Harwood explained the Safe & Secure Schools Grant in Senate Bill 125 at the April 8 board meeting. The budget allocates $1.5 million to purchase automated external defibrillators (AEDs) and training on AEDs and cardiopulmonary resuscitation (CPR); $1.25 million goes to public schools, and $250,000 is for private schools.

The $1.5 million is carved out of an inflationary increase to base state aid, and Harwood says the carveout will reduce state aid per student by about $2. Harwood said the $250,000 allocated to private schools is, therefore, part of state aid and a potential constitutional violation.

Dr. Frank Harwood, courtesy of KSDE

“Because most of the private schools are parochial may actually be a violation of the constitutiona because state aid can’t go to parochial schools, but this is specifically saying that we would send state aid to parochial schools.”

The Kansas Constitution says no such thing, however. Art. 6, §6(b) says, “The legislature shall make suitable provision for finance of the educational interests of the state. No tuition shall be charged for attendance at any public school to pupils required by law to attend such school, except such fees or supplemental charges as may be authorized by law. The legislature may authorize the state board of regents to establish tuition, fees and charges at institutions under its supervision.”

“Educational interests” are not restricted to public schools. The only restriction is on charging tuition to attend public schools.

Attorney and former Speaker of the House Mike O’Neal explains further.

“It has been settled law for over 100 years now that children are not required to attend only public schools. (Pierce v. Society of Sisters, U.S. Supreme Court, 2025) And there is absolutely no constitutional prohibition against legislatures using public funds to support private schools.

Mike O’Neal

“Harwood may be referring to Art. 6, §6(c) of the Kansas Constitution, which briefly states: “ No religious sect or sects shall control any part of the public education funds.” This was an early effort at establishing a “Blaine Amendment” provision in Kansas law. Notwithstanding the many various legal interpretations that clause is subject to, we can assume the initial intent was to separate church and state per the Establishment Clause. However, relatively recent decisions by the U.S. Supreme Court have almost completely eroded the effect of the Blaine Amendment provisions in the various states that have them, including Kansas. Harwood is either unaware of these decisions or has chosen to ignore their implications for Kansas.
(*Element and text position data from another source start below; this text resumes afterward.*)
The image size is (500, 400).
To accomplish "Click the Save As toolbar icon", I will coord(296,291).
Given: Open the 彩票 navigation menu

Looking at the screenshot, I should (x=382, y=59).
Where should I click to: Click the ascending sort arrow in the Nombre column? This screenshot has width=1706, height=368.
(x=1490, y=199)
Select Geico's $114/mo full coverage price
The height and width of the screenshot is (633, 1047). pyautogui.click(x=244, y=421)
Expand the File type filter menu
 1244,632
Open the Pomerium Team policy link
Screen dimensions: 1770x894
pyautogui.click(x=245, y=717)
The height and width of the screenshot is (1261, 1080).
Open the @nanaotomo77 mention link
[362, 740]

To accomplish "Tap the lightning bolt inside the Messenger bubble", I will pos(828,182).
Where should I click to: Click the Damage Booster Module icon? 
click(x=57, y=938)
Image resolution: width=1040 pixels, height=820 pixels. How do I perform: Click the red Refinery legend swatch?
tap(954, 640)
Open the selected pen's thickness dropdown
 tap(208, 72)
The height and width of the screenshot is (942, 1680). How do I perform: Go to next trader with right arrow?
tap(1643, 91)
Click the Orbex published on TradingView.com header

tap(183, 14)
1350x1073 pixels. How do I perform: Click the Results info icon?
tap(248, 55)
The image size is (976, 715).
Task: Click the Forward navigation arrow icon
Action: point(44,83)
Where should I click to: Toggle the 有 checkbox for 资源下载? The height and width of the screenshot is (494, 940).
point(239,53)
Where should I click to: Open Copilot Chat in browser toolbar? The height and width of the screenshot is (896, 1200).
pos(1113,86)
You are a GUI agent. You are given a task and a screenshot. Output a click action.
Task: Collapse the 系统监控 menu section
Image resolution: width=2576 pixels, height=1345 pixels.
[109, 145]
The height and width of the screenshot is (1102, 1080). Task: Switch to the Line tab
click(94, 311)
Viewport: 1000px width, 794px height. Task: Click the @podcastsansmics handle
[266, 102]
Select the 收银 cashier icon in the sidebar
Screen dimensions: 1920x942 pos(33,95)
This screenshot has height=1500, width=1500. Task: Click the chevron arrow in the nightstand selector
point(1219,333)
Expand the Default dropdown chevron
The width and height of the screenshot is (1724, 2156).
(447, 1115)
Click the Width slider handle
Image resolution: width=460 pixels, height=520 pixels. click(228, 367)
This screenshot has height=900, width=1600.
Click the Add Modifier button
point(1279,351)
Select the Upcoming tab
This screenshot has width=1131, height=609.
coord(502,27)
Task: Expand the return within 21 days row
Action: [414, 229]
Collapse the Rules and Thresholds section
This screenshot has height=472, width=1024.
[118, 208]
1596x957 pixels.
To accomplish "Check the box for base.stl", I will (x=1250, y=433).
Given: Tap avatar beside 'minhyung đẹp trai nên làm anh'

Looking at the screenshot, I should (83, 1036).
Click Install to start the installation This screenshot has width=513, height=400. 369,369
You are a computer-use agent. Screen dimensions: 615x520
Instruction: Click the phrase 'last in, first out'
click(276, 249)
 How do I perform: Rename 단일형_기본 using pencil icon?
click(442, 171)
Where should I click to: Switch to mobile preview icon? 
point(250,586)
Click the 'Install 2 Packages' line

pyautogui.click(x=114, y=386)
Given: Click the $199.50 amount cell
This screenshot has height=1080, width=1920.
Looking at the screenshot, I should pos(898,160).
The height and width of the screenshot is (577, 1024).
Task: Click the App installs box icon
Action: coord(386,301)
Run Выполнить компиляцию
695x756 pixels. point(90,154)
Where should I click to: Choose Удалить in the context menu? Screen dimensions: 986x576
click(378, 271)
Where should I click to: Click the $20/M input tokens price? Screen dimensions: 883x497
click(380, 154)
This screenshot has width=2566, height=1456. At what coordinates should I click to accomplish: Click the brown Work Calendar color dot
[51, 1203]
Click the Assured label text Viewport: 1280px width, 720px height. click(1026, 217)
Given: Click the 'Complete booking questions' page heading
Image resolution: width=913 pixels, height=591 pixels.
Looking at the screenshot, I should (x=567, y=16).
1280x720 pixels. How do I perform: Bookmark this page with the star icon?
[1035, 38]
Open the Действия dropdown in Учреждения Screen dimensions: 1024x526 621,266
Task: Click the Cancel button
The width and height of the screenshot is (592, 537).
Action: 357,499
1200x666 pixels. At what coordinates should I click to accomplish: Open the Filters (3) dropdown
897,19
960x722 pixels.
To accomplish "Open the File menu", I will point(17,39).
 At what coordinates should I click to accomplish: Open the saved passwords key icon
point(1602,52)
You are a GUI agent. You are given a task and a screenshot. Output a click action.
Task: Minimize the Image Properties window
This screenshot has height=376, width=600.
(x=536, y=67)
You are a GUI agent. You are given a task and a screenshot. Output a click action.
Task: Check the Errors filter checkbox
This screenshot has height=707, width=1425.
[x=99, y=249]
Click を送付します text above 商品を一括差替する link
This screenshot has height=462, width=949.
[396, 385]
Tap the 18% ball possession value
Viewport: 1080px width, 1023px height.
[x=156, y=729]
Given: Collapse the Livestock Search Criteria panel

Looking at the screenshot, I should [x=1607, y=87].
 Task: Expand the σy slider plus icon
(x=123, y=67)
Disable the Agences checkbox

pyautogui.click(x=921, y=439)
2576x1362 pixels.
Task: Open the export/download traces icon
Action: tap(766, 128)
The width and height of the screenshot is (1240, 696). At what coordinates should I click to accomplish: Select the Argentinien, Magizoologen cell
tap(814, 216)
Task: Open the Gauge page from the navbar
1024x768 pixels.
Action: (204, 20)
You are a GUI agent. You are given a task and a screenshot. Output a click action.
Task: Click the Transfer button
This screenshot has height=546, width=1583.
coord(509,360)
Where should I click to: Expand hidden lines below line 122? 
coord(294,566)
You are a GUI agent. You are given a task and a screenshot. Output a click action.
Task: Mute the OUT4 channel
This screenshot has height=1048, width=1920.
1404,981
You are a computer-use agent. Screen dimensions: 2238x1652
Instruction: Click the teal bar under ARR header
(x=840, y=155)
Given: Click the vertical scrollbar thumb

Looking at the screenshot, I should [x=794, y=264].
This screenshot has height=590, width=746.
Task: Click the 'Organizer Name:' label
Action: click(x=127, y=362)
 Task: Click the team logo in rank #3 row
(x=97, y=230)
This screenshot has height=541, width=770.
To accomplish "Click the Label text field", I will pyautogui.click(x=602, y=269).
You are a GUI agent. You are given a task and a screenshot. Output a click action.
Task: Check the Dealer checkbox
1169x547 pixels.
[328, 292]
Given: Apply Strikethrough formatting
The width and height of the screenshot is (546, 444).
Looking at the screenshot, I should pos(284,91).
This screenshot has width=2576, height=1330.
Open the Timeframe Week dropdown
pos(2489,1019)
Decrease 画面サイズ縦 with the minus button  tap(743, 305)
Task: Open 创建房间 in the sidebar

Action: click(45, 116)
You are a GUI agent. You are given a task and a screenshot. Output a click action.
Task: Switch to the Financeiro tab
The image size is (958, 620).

“The unconstitutionality of the Kansas constitutional provision was foretold by the Trinity Lutheran Church of Columbia, Inc. v. Comer case, a Missouri case decided by SCOTUS in 2017. SCOTUS found that Missouri violated the Free Exercise Clause and discriminated against Trinity Lutheran Church when it prevented them from receiving funding for a public grant program. The status of the Kansas constitutional provision as being unconstitutional, if challenged, was thoroughly analyzed and predicted in Mathew Sondergard’s post-Trinity Kansas Law Review Article entitled: “Blaines Beware: Trinity Lutheran and the Changing Landscape of State No-Funding Provisions.” 66 K.L.R. 753.

“The U.S. Supreme Court has since doubled down on its Trinity Lutheran decision in Espinoza v. Montana Department of Revenue, and, more recently, in Carson v. Makin, decided in 2022. In Espinoza, SCOTUS held that a provision in the Montana Constitution barring government aid to any school “controlled in whole or in part, by any church, sect, or denomination” violated the Free Exercise Clause by prohibiting families from using otherwise available scholarship funds at religious schools.

Carson v. Makin involved a tuition assistance program in Maine that had, since 1981, limited tuition assistance payments to “non-sectarian” schools. Petitioners had sought tuition assistance to send their children to Bangor Christian Schools and Temple Academy. While both schools were accredited, they did not qualify as “non-sectarian.” Citing prior Free Exercise Clause decisions, SCOTUS found that Maine’s “non-sectarian requirement for otherwise available tuition assistance payments violated the Free Exercise Clause. Justice Roberts, author of the Court’s majority opinion, stated: “A State need not subsidize private education, but once a State decides to do so, it cannot disqualify some private schools solely because they are religious.”

Art. 6, §6(c) says no religious sect “shall control” any part of public education funds. It does not say that parochial schools may not receive public support.

Harwood and KSDE may not like the Legislature’s provision of a $250,000 Safe & Secure Schools Grant for private schools, but misleading the State School Board is unprofessional.